Most of those dishes really are classics to us, because their appeal has earned them a prominent place in American culture. That’s as authentic as it gets . . . a good product as fuel that propels families to better themselves and the world around them.
I enjoyed that.
I loved how open minded they were and, in trying some American Chinese dishes, how much they liked them!
Confession - I love shrimp in lobster sauce, it’s one of the first “adult” dishes my dad, a new york jew, taught me, a midwestern jew, to make. So seeing their joy in a dish I liked? Pretty fun.
I remember Pu pu platters for 16 th birthdays someplace in New York (Hawaii Kai?), but it was the shrimp toast I think I’m going to have to try to make that again.
Also, fromm.j ny NTC in the 6]'s and 7’s, the spare ribs, with the mustard that made my dad’s nose run, jayve brought home in those foil lined bags. Those were precious, and now that I can afford, I can’t find them! Was that an "outer boroughs " thing?
My Dad was a new yorker who traveled much, was open but also stayed true to his roots.
The spare ribs he adored, I now know as “St. Louis Style Ribs.”
Here’s a sample recipe -
When he could not get the chinese mustard that made his nose run, he’d get powdered Colman’s mustard, and mix it up fresh, as a substitute.
Oy vey iz mir; the typos! Thank you for understanding.
Yayy! I love that cut! And I do mix my mustard from dried. Interesting that it only “works” for awhile.
And there is a link to a shrimp toast recipe in the same story!
Have you, or anyone else here made these? Where it says " I like to start them on a rack set in a baking sheet covered with aluminum foil to prevent excessive moisture loss, then finish them by removing the foil, cranking up the heat,", that means the foil goes on top of the ribs, not lining the pan, right?
Actually - he does both. He lines the pan with foil (otherwise clean up is a BEAR, my dad could tell you that) and then more foil on top, to prevent moisture loss. Don’t seal the foil, or you’ll be steaming them.
Did not see the shrimp toast recipe, will look for it!
That’s what I was thinking!
Most of their children don’t want to continue run their chinese restaurant food business thats the bad side and the good side about chineses restaurant they bring it around the globe.
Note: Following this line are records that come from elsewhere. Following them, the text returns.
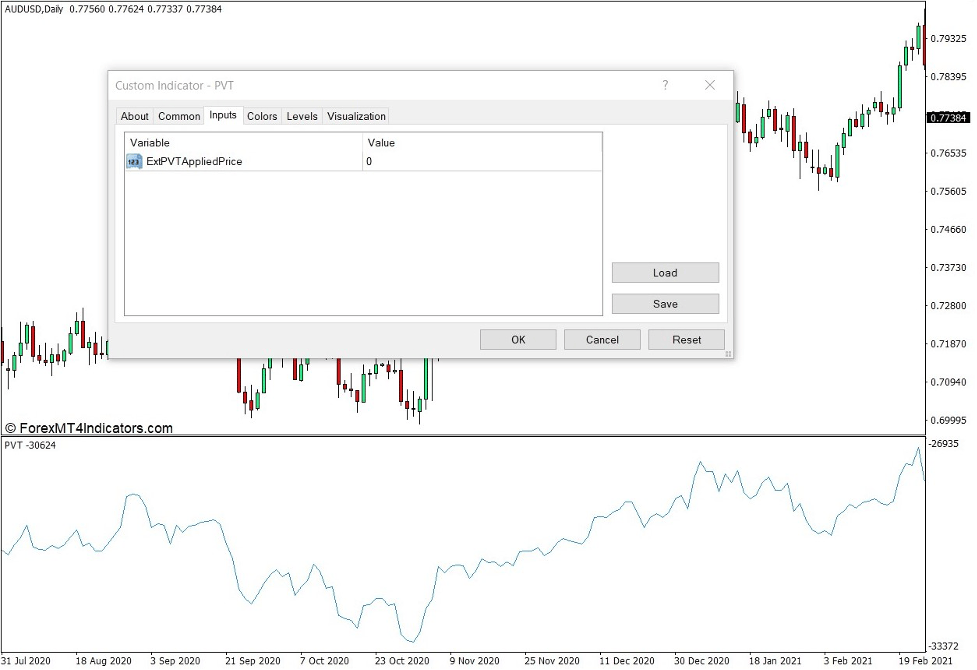Select the Inputs tab
The image size is (977, 670).
point(223,116)
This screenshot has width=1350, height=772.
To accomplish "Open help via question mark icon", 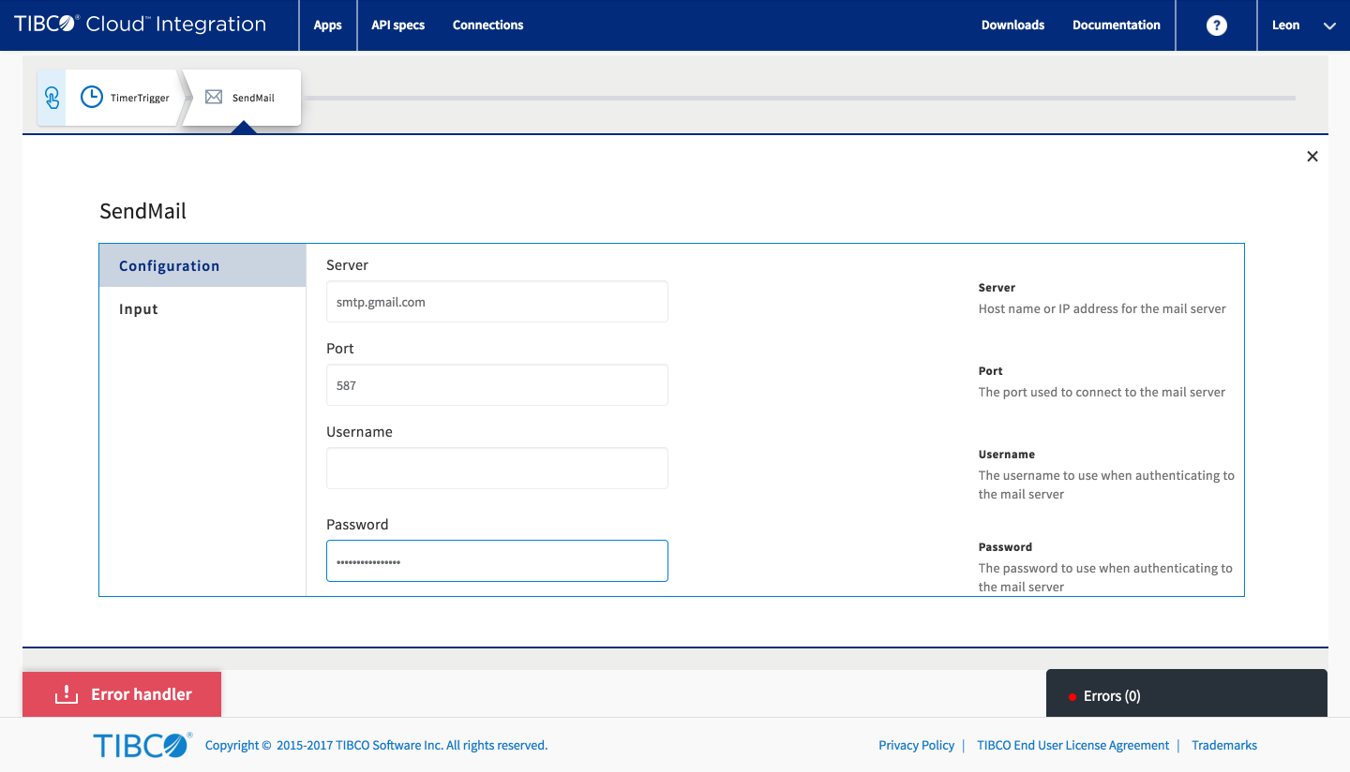I will tap(1216, 25).
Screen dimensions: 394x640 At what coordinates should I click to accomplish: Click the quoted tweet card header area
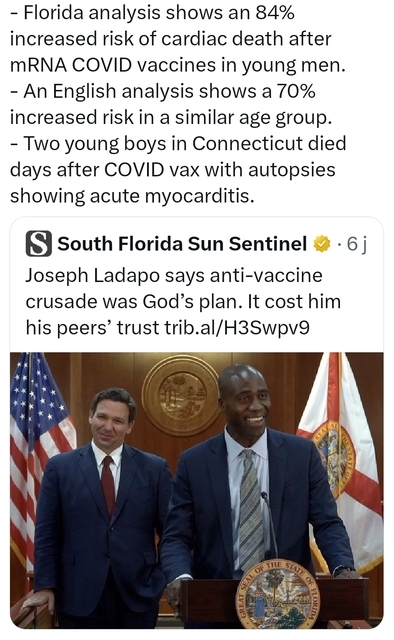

@Happybaker; Single serving size! It’s so on.
Woo hoo! Happy cooking to you! May the pork be with you : )
One of my friends is an older, born and raised in Hong Kong gal. Now lives in LA. In addition to being smart and heaps of fun, she is an amazing food resource. She invited me to try out a new chinese restaurant in our area that offered dim sum. (For real dim sum we have to drive at least 20 minutes, this place was five minutes. Yes, I know, it’s not a hardship to drive for less than an hour for good food but she still wanted to check it out.)
She looked at the menu and was so sad. “This is American Chinese. Not Chinese.”
And unfortunately, their dim sum was not very good. But? Her response to the black bean chicken that I ordered? “This good! This is actually good!”
So yes to what the Fung Bros discovered - that folks can make “American Chinese food” that still calls back to it’s origins - and is pretty darn good.
Wow! Those look awesome! (I hope they tasted as good as they look.)
And I’ll bet you were extra happy about the foil lined pan : )
SOOO happy! Making another "serving " tonight,
Okay so, the taste matched your memories? Seems like you liked it! : )
Yes, and I liked it a lot.
My memory was of never having enough. I think I may have had enough.